▶ [Exercise directions]:
Return only the lines of the data below from the line with "Given: Select node" up to and including the line with "Screen dimensions: 600x1287", exactly as written, with the pictures omitted.

▶ [Materials provided]:
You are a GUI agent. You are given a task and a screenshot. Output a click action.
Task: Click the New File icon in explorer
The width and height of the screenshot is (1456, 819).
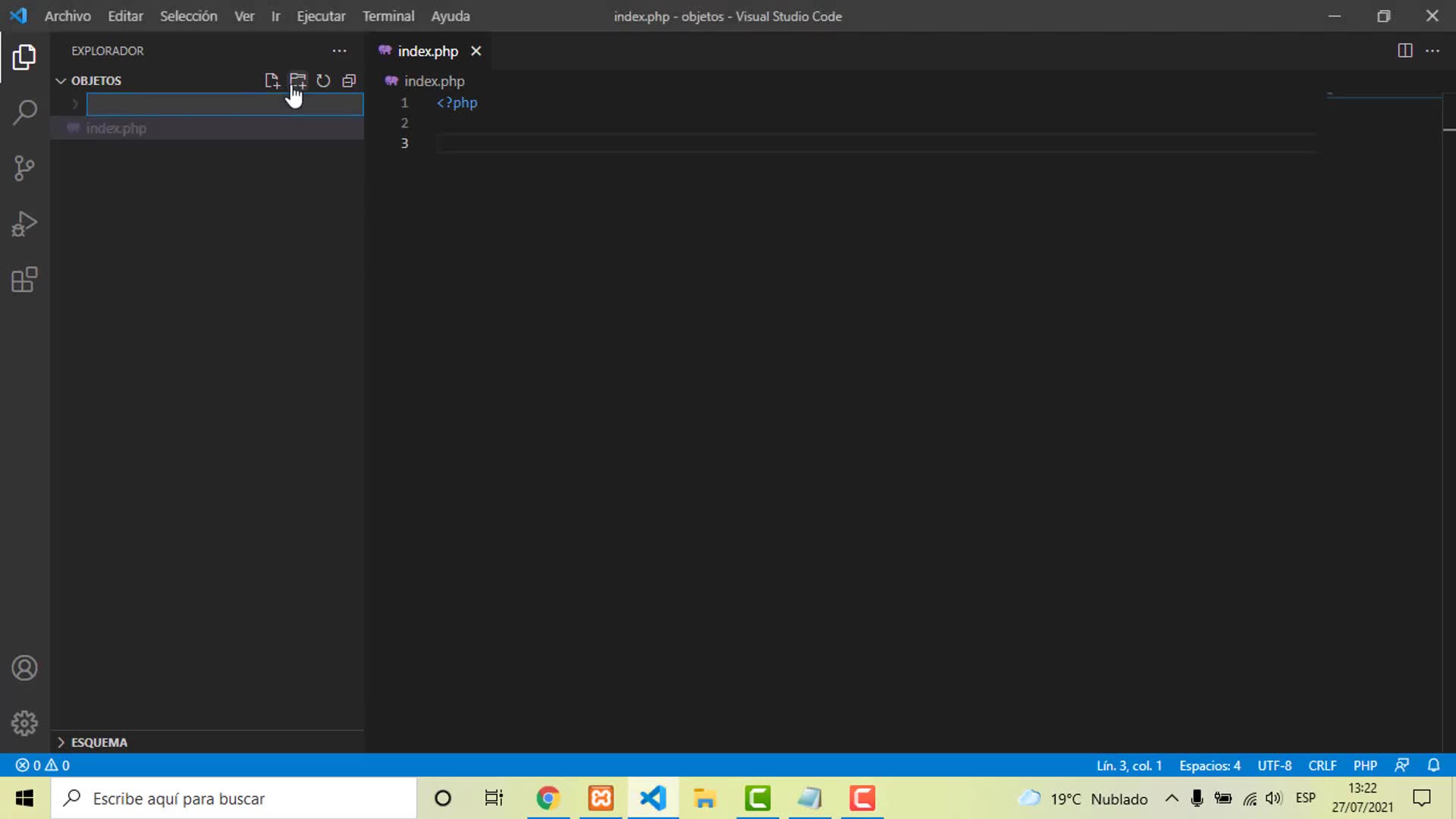tap(271, 80)
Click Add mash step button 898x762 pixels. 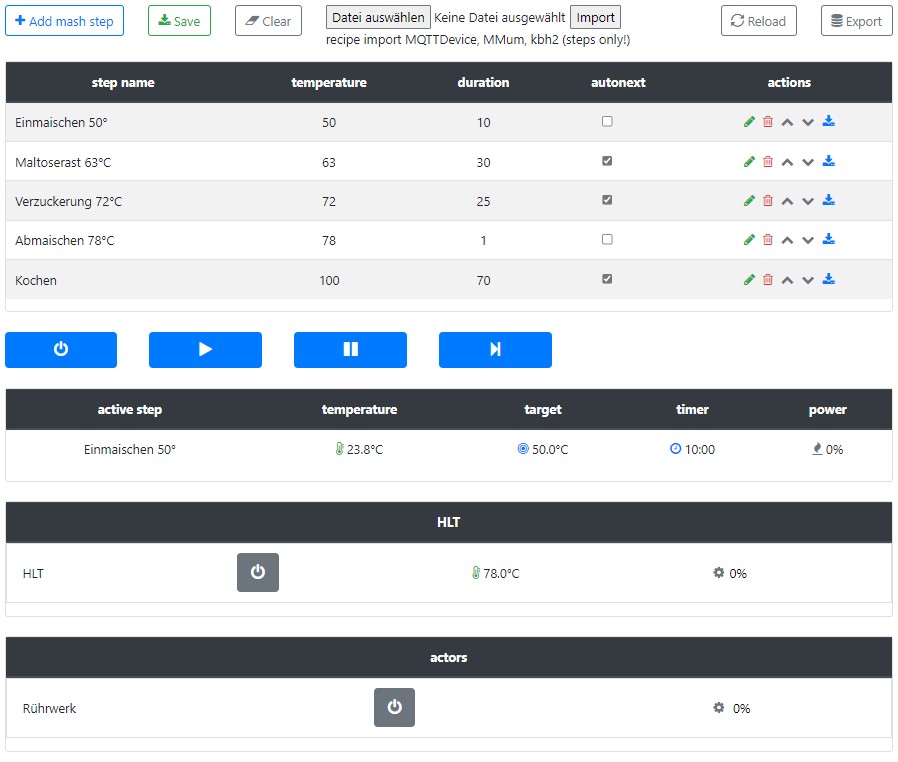[64, 21]
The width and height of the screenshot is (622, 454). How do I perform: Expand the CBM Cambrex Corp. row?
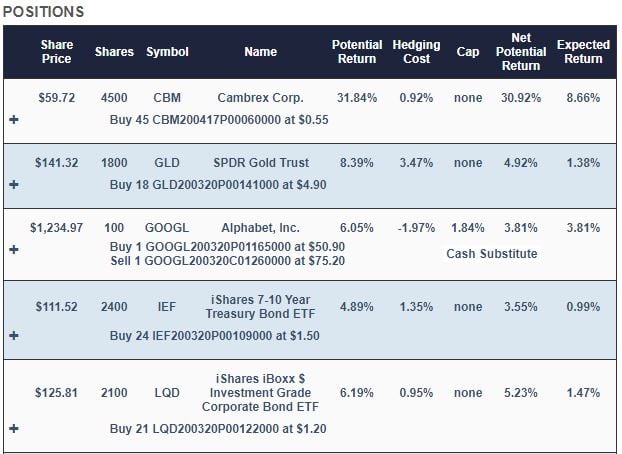(13, 120)
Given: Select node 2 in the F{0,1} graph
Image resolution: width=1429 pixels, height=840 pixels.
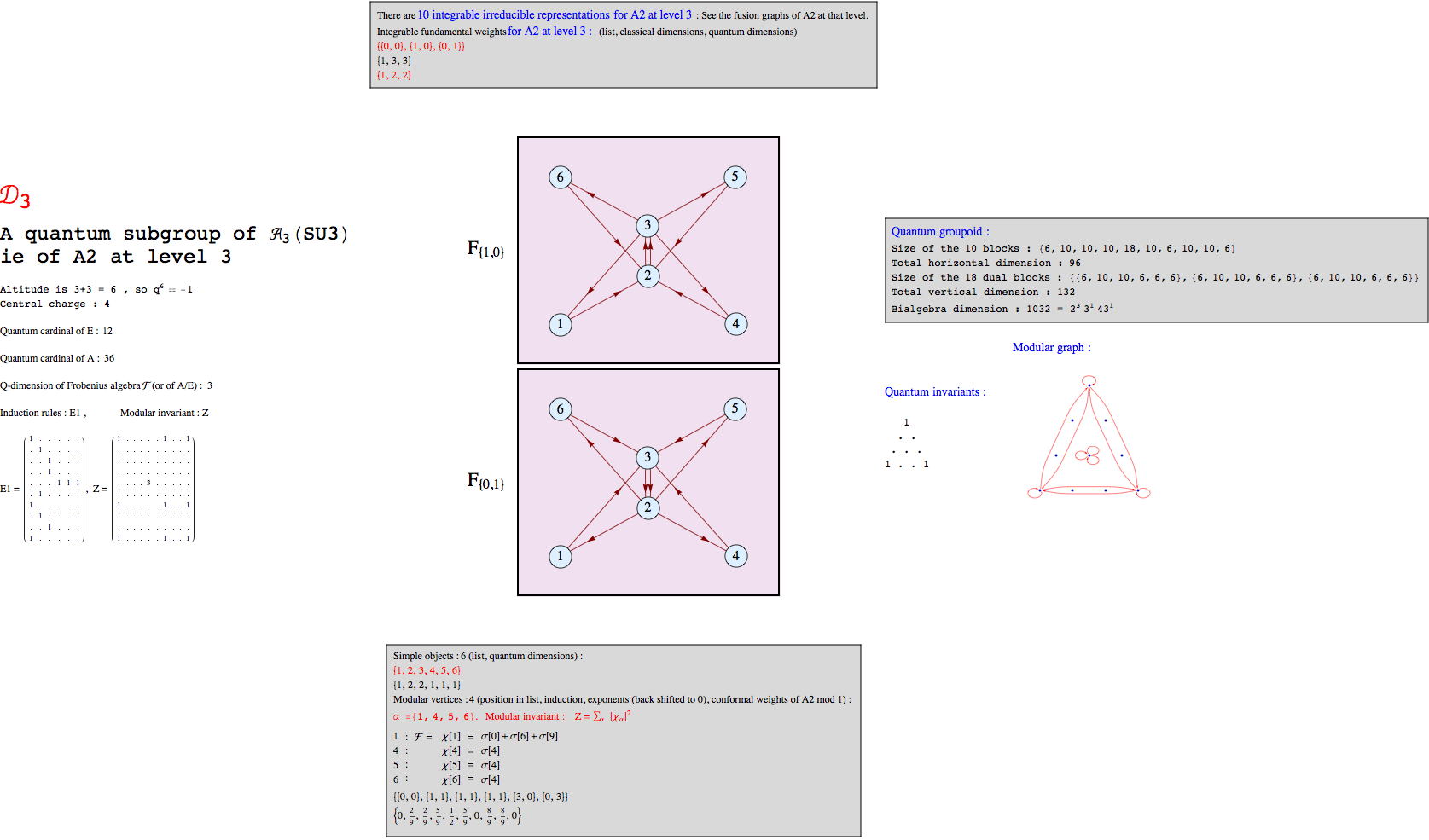Looking at the screenshot, I should [648, 508].
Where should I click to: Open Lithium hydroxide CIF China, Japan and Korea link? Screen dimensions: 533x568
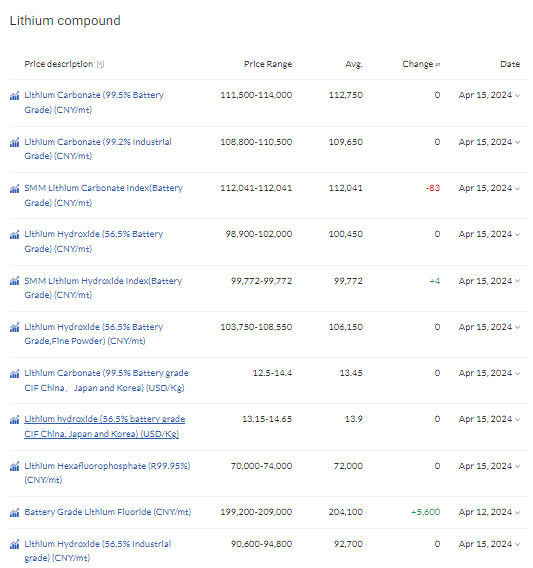point(105,426)
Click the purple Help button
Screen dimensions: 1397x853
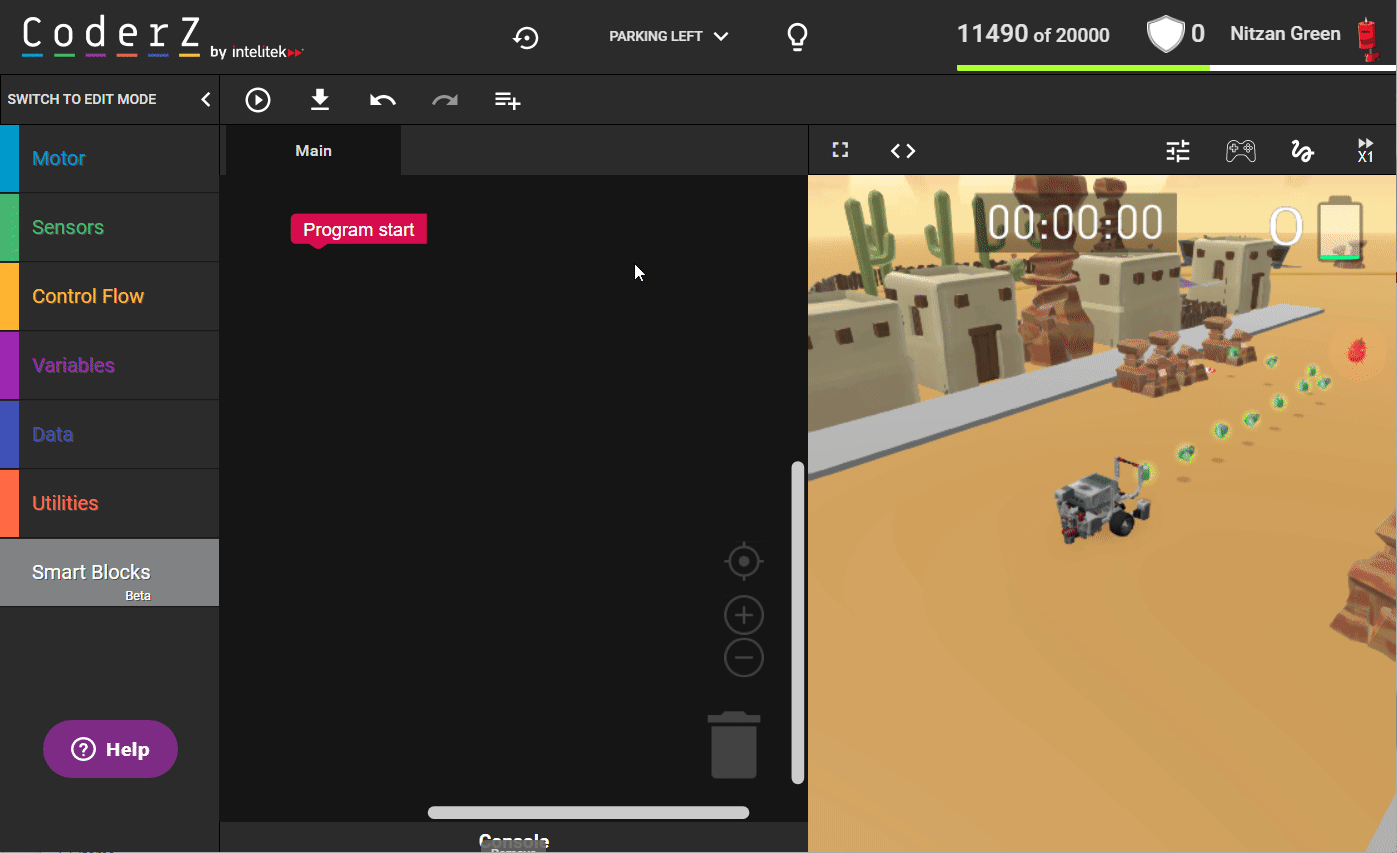110,749
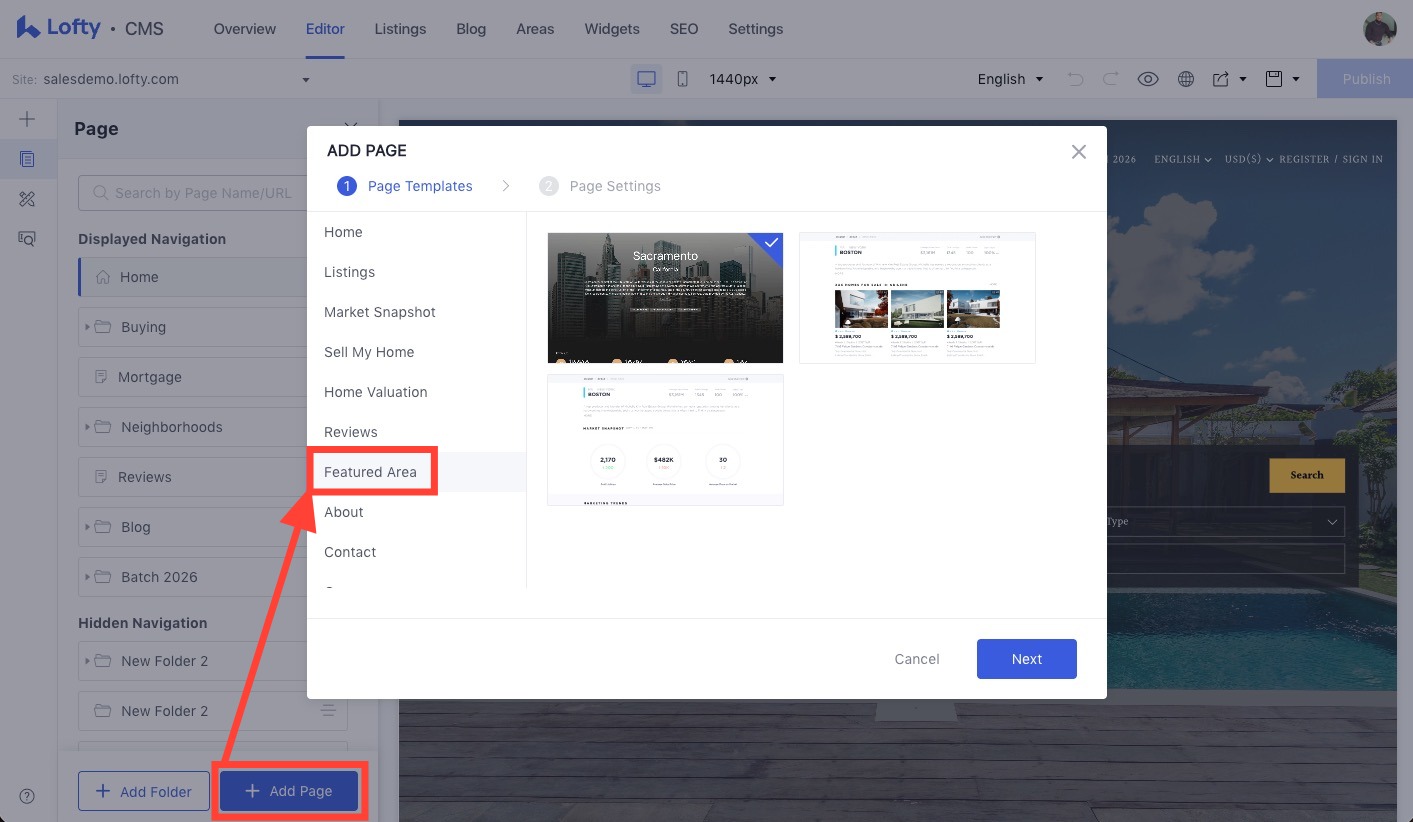Switch to mobile preview mode
The image size is (1413, 822).
pyautogui.click(x=682, y=78)
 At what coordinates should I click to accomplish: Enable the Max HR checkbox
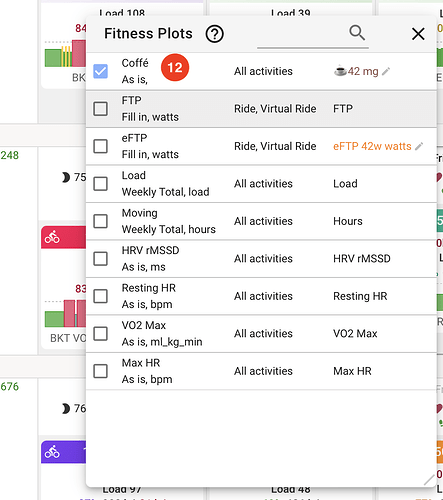(x=100, y=371)
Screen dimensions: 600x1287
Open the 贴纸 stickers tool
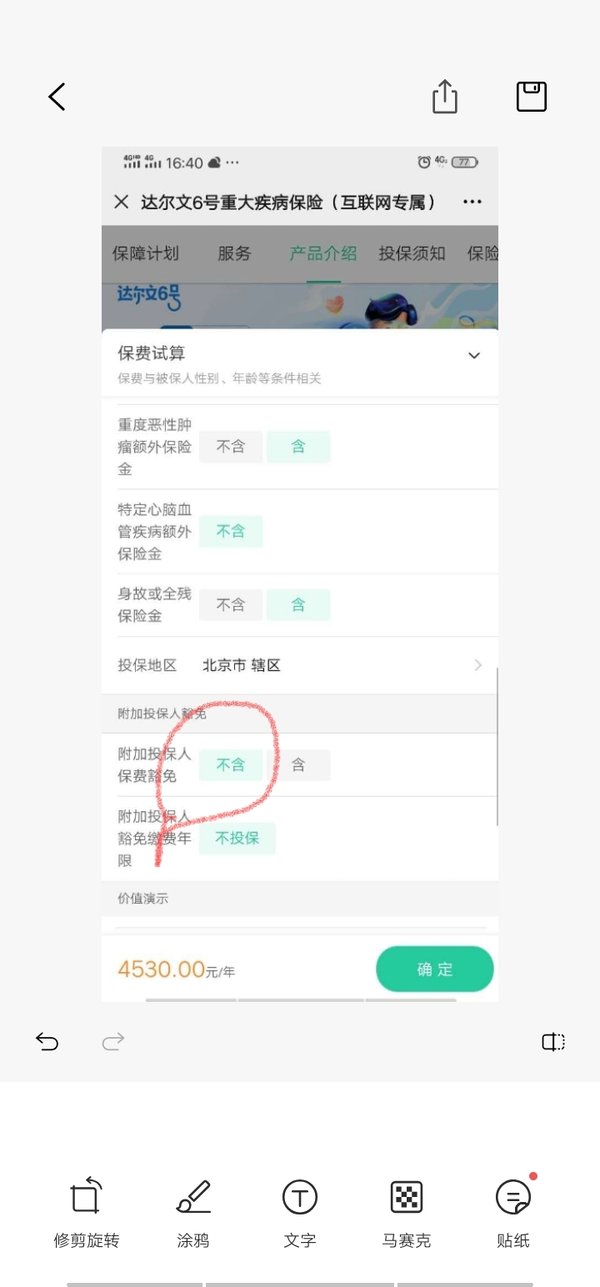tap(513, 1212)
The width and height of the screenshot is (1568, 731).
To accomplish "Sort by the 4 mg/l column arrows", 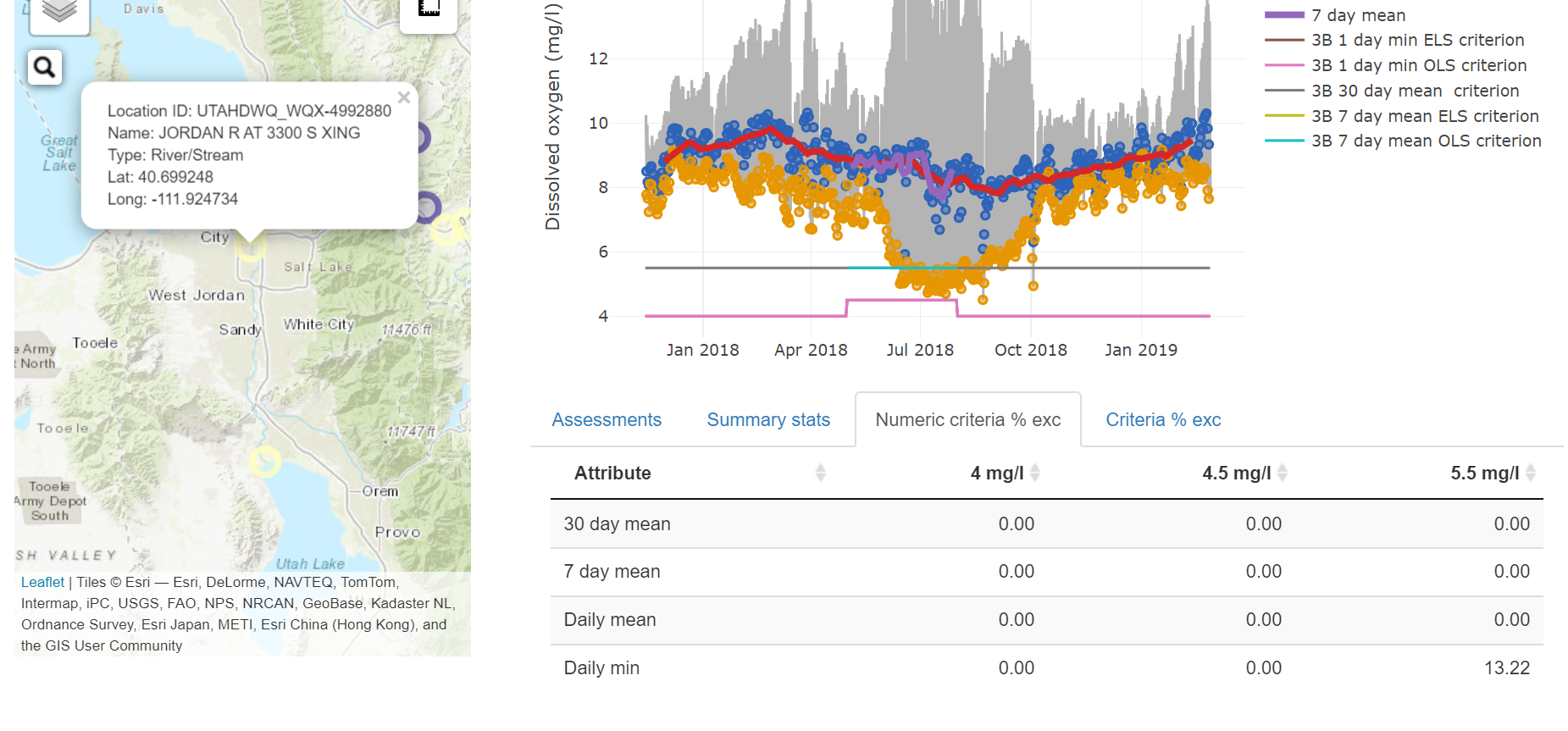I will [x=1035, y=473].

▶ [Reply to the exercise]:
Given: Select node 2 in the F{0,1} graph
Image resolution: width=1429 pixels, height=840 pixels.
Looking at the screenshot, I should [648, 508].
Where should I click to: Open Lithium hydroxide CIF China, Japan and Korea link? Screen dimensions: 533x568
point(105,426)
Click the purple Help button
Screen dimensions: 1397x853
110,749
Switch to mobile preview mode
The image size is (1413, 822).
pyautogui.click(x=682, y=78)
 At what coordinates should I click to accomplish: Enable the Max HR checkbox
(x=100, y=371)
Screen dimensions: 600x1287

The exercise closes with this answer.